Since bacon is the star of the show, how it's cooked is a significant factor in taking a poor BLT to greatness.
It isn't always about the style of bacon, thick, thin, or medium cut. It's about how it's cooked and served.
Even though good when just eating a piece or two, Cold bacon has no place on a BLT.
Do you want wilted lettuce or not fresh tomatoes on your BLT? Of course not, and you don't wish for cold bacon like I had the other day.
Cold bacon takes away from a great BLT. Cold bacon doesn't have the crunch needed to go along with everything else on your BLT.
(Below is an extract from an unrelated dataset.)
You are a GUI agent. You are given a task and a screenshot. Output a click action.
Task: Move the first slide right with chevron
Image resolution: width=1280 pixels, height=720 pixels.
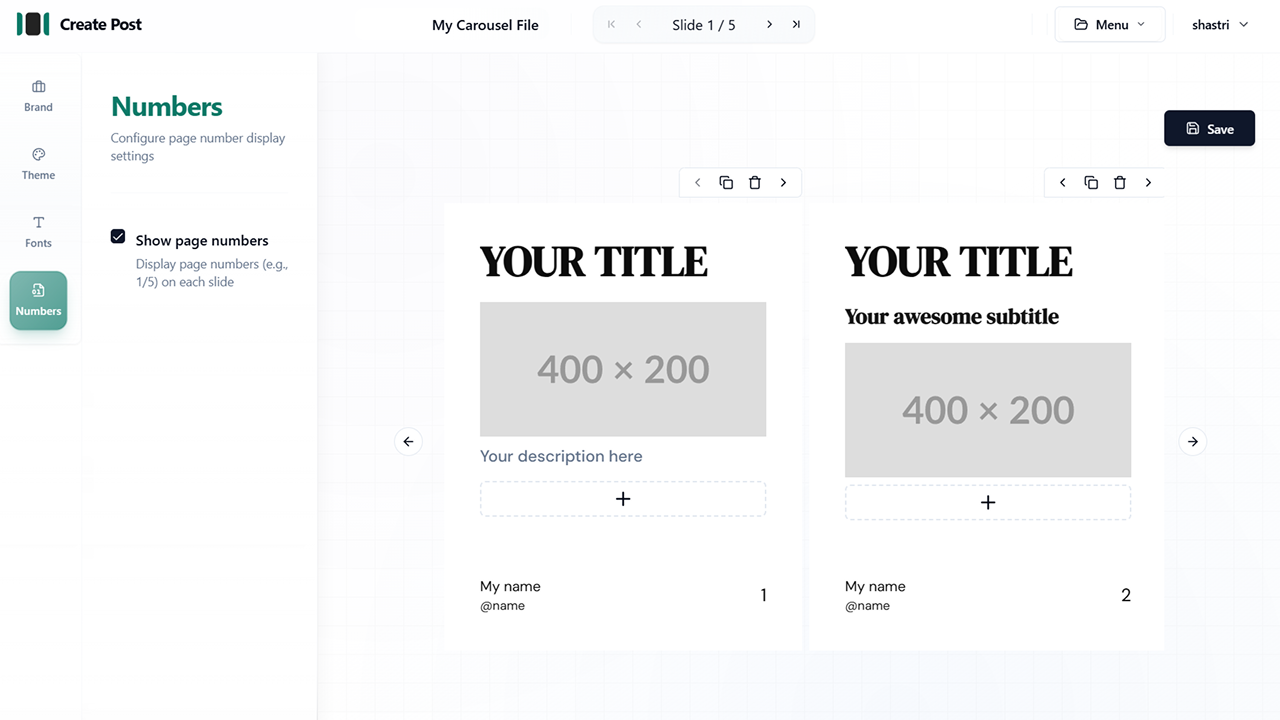coord(783,183)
Serving a BLT with fresh lettuce, great mayo, fresh tomatoes, crunchy toast, and then cold, limp bacon isn't American.
When your BLT is served, everything that should be hot should be hot, the toast and the bacon. The lettuce and tomatoes should be cold, fresh, and crunchy or crispy.
Nothing upsets me more than when bacon, the star of the show, fails at being a star. And it isn't the bacon's fault. It's the chef's fault or whoever made the sandwich. It's the owner's fault for allowing a sandwich of great significance in the restaurant industry to be served that way.
I often watched when my uncle would inspect a BLT going out to a customer only to criticize the chef for serving a "poor excuse," as he would call it of a classic BLT. He wouldn't allow a BLT to go out unless it was to his standards.
In the end, it's up to you to make sure you are served a great BLT. I know you can't change the ingredients used, but you can complain and recommend they use better ingredients if not already.
Don't be afraid to voice your opinions. Make it known you don't mind paying for something with better ingredients.
The other day when I complained about the BLT I had to another owner, he promised to make me the best BLT I've ever had. I'm going there soon to take him up on the offer, and I'll let you know. I've had some great BLTs over the years, so that won't be easy.